G-protein-coupled receptor kinases (GRKs) phosphorylate agonist-occupied G-protein-coupled receptors, resulting in desensitization of receptor signaling. To date, 6 mammalian GRKs have been identified by molecular cloning. Several lines of evidence indicate that a homologue of GRK6, the most recently described GRK, is present in the human genome.
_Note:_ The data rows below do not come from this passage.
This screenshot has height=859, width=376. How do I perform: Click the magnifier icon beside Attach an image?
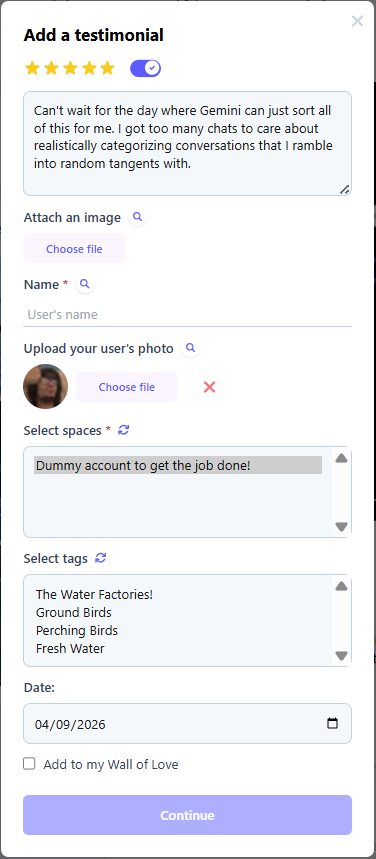(x=138, y=217)
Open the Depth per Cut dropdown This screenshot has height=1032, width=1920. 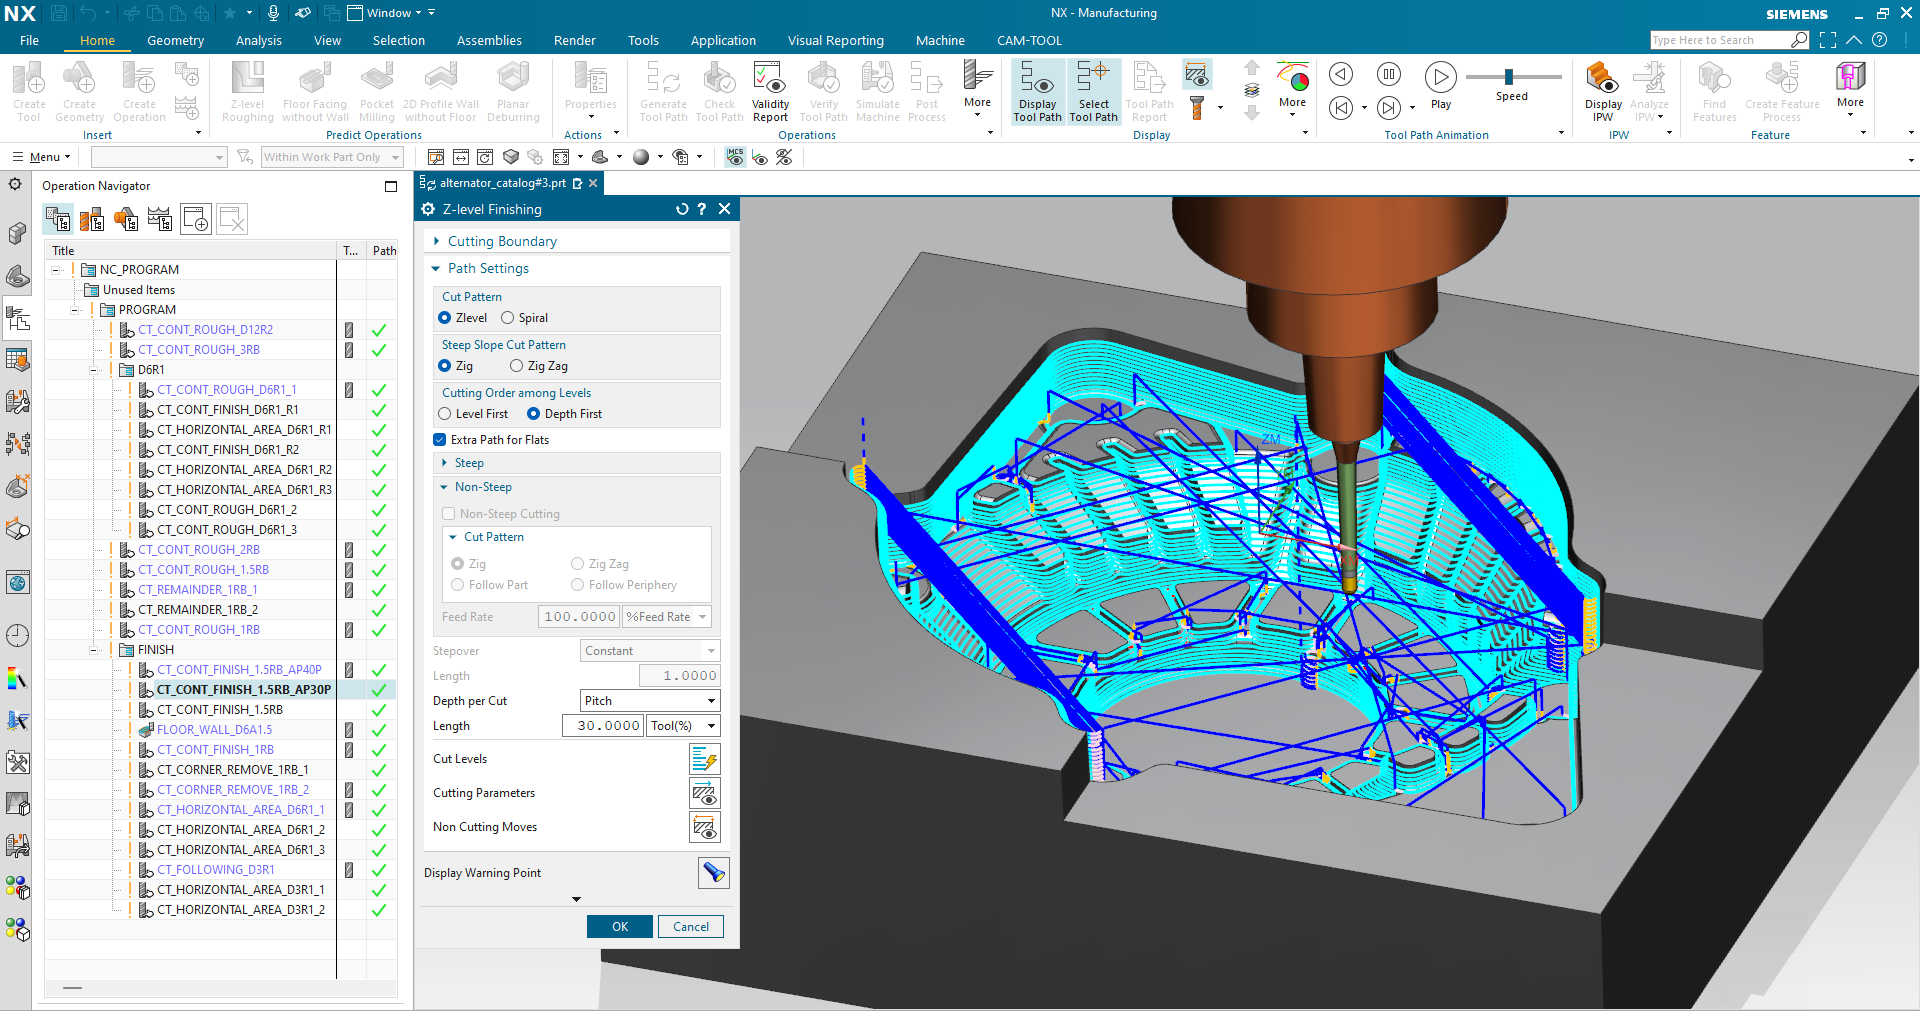click(x=649, y=701)
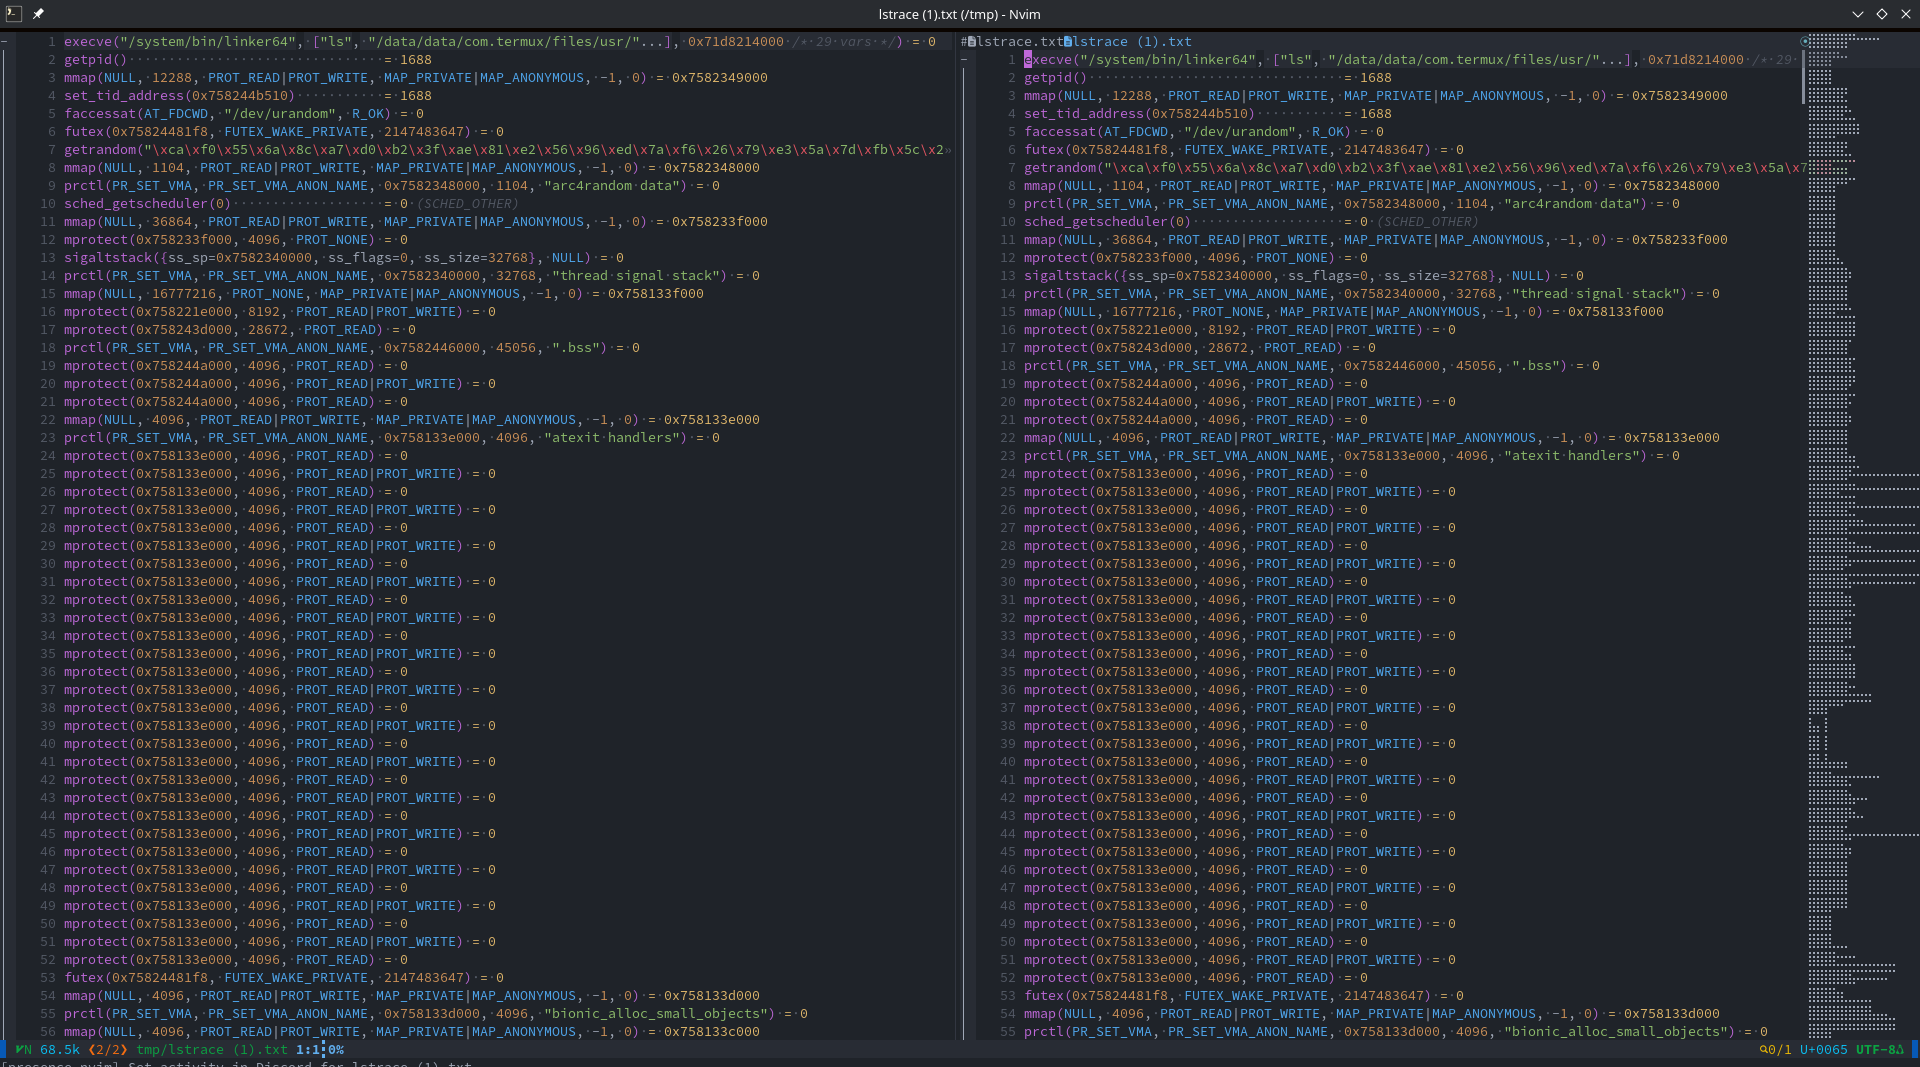1920x1067 pixels.
Task: Toggle the pin window icon
Action: point(38,14)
Northern analysis identifies two transcripts which hybridize to GRK6, and genomic Southern analysis indicates that GRK6 is localized to chromosome 5, with a second GRK6-like locus on chromosome 13. To identify the GRK6 homologue on chromosome 13, several sets of closely-spaced primers were designed based on the GRK6 cDNA sequence and then used to amplify human genomic DNA by PCR. Two products were identified, the larger of which is a fragment of the GRK6 gene which contains introns, while the smaller fragment is 94% homologous to GRK6 and contains no introns. In order to further characterize this GRK6 homologue, primers from the 5' and 3' coding regions of GRK6 were used to amplify a product of 1458 base pairs from human genomic DNA. This 1458 base pair PCR fragment displays 94% homology to GRK6 and contains multiple nucleotide insertions and deletions compared to GRK6, including a C to T mutation at base pair 202 which creates a predicted in-frame stop codon. In an effort to determine whether this gene is transcriptionally active, primers designed to preferentially amplify either GRK6 or the homologue were used in reverse transcription PCR. In contrast to the GRK6-specific primers, primers which selectively amplify the GRK6 homologue fail to produce a PCR product in any RNA tested, indicating that this gene is most likely transcriptionally inactive. PCR amplification of rodent/human hybrid cell lines using these same primers confirms the previously established chromosome 5 localization of GRK6, and localizes this homologue to chromosome 13. Northern analysis indicates that the two GRK6-hybridizing species seen in RNA differ by similar to 500 base pairs in the 3' untranslated region, indicating that both transcripts likely arise from differential processing of a single gene. Taken together, these data indicate that the GRK6-hybridizing species on chromosome 13 is a transcriptionally inactive processed pseudogene of GRK6, while the two GRK6 transcripts differ in the 3' untranslated region.